**STATED GOAL:**
Swap "computer-use agent" for "desktop agent" everywhere in the listing below, and give back the listing with nothing else changed.

**ENTRIES PROVIDED:**
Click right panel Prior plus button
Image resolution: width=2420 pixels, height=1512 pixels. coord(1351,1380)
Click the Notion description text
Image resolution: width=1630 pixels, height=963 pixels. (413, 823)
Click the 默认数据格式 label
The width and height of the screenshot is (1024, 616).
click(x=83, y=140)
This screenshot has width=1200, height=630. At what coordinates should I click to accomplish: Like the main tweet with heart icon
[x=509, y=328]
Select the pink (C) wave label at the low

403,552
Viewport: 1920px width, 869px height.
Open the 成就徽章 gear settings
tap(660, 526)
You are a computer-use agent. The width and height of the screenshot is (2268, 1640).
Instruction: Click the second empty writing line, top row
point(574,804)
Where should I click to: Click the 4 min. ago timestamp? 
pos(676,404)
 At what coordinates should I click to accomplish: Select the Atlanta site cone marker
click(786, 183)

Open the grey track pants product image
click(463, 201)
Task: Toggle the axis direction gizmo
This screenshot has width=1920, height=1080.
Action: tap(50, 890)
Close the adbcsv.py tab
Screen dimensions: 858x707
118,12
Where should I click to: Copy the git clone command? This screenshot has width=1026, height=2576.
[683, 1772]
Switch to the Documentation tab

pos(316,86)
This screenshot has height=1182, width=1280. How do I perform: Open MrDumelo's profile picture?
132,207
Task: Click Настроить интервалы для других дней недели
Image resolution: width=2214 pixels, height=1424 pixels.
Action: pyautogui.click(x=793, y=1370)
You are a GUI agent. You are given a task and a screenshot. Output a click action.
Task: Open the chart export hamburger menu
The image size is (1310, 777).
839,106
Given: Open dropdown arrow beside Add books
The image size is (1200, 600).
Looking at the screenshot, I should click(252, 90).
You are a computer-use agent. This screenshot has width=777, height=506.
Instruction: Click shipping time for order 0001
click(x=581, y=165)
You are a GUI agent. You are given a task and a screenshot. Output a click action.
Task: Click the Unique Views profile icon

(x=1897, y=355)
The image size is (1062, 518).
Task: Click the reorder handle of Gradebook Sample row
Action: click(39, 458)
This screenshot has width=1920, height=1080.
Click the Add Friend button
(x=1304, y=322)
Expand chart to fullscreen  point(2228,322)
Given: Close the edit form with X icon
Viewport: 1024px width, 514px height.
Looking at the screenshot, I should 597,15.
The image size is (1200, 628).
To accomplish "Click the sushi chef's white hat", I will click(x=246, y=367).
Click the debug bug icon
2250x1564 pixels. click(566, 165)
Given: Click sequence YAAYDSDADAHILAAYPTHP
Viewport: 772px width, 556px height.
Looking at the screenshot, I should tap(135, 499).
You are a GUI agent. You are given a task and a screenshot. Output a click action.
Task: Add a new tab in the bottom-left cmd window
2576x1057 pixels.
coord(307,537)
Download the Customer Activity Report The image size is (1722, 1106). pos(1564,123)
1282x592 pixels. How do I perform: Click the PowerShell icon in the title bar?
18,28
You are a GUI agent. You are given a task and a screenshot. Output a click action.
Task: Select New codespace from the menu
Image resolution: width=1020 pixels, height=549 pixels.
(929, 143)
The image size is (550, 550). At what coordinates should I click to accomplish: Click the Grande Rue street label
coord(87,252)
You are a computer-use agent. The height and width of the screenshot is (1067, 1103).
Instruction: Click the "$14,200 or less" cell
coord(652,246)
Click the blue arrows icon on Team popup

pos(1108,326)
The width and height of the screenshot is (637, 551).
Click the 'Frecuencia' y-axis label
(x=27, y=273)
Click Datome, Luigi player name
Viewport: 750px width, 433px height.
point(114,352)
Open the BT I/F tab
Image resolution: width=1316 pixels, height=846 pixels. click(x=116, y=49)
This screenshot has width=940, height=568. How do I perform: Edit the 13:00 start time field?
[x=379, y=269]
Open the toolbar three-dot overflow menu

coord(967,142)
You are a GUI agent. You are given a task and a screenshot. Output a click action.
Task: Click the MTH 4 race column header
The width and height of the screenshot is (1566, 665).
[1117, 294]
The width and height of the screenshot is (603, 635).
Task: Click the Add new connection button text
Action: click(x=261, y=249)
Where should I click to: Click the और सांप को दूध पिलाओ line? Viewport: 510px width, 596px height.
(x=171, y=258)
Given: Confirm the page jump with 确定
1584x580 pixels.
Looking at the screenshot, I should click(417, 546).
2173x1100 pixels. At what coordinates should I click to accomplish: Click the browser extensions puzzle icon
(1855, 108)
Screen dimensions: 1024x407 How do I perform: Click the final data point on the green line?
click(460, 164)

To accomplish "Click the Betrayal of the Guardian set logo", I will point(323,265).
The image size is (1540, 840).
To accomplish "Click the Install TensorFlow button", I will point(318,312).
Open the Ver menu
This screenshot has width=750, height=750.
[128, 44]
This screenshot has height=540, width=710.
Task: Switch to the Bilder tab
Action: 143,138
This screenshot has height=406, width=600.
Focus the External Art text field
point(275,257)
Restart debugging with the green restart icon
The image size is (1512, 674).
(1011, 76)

**FINAL ANSWER:**
Click right panel Prior plus button
Image resolution: width=2420 pixels, height=1512 pixels. coord(1351,1380)
Click the Notion description text
Image resolution: width=1630 pixels, height=963 pixels. (413, 823)
Click the 默认数据格式 label
The width and height of the screenshot is (1024, 616).
click(x=83, y=140)
This screenshot has width=1200, height=630. At what coordinates should I click to accomplish: Like the main tweet with heart icon
[x=509, y=328]
Select the pink (C) wave label at the low

403,552
Viewport: 1920px width, 869px height.
Open the 成就徽章 gear settings
tap(660, 526)
You are a desktop agent. The width and height of the screenshot is (2268, 1640).
Instruction: Click the second empty writing line, top row
point(574,804)
Where should I click to: Click the 4 min. ago timestamp? 
pos(676,404)
 At what coordinates should I click to accomplish: Select the Atlanta site cone marker
click(786, 183)

Open the grey track pants product image
click(463, 201)
Task: Toggle the axis direction gizmo
This screenshot has width=1920, height=1080.
Action: tap(50, 890)
Close the adbcsv.py tab
Screen dimensions: 858x707
118,12
Where should I click to: Copy the git clone command? This screenshot has width=1026, height=2576.
[683, 1772]
Switch to the Documentation tab

pos(316,86)
This screenshot has height=1182, width=1280. How do I perform: Open MrDumelo's profile picture?
132,207
Task: Click Настроить интервалы для других дней недели
Image resolution: width=2214 pixels, height=1424 pixels.
Action: pyautogui.click(x=793, y=1370)
You are a GUI agent. You are given a task and a screenshot. Output a click action.
Task: Open the chart export hamburger menu
The image size is (1310, 777).
839,106
Given: Open dropdown arrow beside Add books
The image size is (1200, 600).
Looking at the screenshot, I should click(252, 90).
You are a desktop agent. This screenshot has width=777, height=506.
Instruction: Click shipping time for order 0001
click(x=581, y=165)
You are a GUI agent. You are given a task and a screenshot. Output a click action.
Task: Click the Unique Views profile icon

(x=1897, y=355)
The image size is (1062, 518).
Task: Click the reorder handle of Gradebook Sample row
Action: click(39, 458)
This screenshot has width=1920, height=1080.
Click the Add Friend button
(x=1304, y=322)
Expand chart to fullscreen  point(2228,322)
Given: Close the edit form with X icon
Viewport: 1024px width, 514px height.
Looking at the screenshot, I should 597,15.
The image size is (1200, 628).
To accomplish "Click the sushi chef's white hat", I will click(x=246, y=367).
Click the debug bug icon
2250x1564 pixels. click(566, 165)
Given: Click sequence YAAYDSDADAHILAAYPTHP
Viewport: 772px width, 556px height.
Looking at the screenshot, I should tap(135, 499).
You are a GUI agent. You are given a task and a screenshot. Output a click action.
Task: Add a new tab in the bottom-left cmd window
2576x1057 pixels.
coord(307,537)
Download the Customer Activity Report The image size is (1722, 1106). pos(1564,123)
1282x592 pixels. How do I perform: Click the PowerShell icon in the title bar?
18,28
You are a GUI agent. You are given a task and a screenshot. Output a click action.
Task: Select New codespace from the menu
Image resolution: width=1020 pixels, height=549 pixels.
(929, 143)
The image size is (550, 550). At what coordinates should I click to accomplish: Click the Grande Rue street label
coord(87,252)
You are a desktop agent. The height and width of the screenshot is (1067, 1103).
Instruction: Click the "$14,200 or less" cell
coord(652,246)
Click the blue arrows icon on Team popup

pos(1108,326)
The width and height of the screenshot is (637, 551).
Click the 'Frecuencia' y-axis label
(x=27, y=273)
Click Datome, Luigi player name
Viewport: 750px width, 433px height.
point(114,352)
Open the BT I/F tab
Image resolution: width=1316 pixels, height=846 pixels. click(x=116, y=49)
This screenshot has width=940, height=568. How do I perform: Edit the 13:00 start time field?
[x=379, y=269]
Open the toolbar three-dot overflow menu

coord(967,142)
You are a GUI agent. You are given a task and a screenshot. Output a click action.
Task: Click the MTH 4 race column header
The width and height of the screenshot is (1566, 665).
[1117, 294]
The width and height of the screenshot is (603, 635).
Task: Click the Add new connection button text
Action: click(x=261, y=249)
Where should I click to: Click the और सांप को दूध पिलाओ line? Viewport: 510px width, 596px height.
(x=171, y=258)
Given: Confirm the page jump with 确定
1584x580 pixels.
Looking at the screenshot, I should click(417, 546).
2173x1100 pixels. At what coordinates should I click to accomplish: Click the browser extensions puzzle icon
(1855, 108)
Screen dimensions: 1024x407 How do I perform: Click the final data point on the green line?
click(460, 164)

To accomplish "Click the Betrayal of the Guardian set logo", I will point(323,265).
The image size is (1540, 840).
To accomplish "Click the Install TensorFlow button", I will point(318,312).
Open the Ver menu
This screenshot has width=750, height=750.
[128, 44]
This screenshot has height=540, width=710.
Task: Switch to the Bilder tab
Action: 143,138
This screenshot has height=406, width=600.
Focus the External Art text field
point(275,257)
Restart debugging with the green restart icon
The image size is (1512, 674).
(1011, 76)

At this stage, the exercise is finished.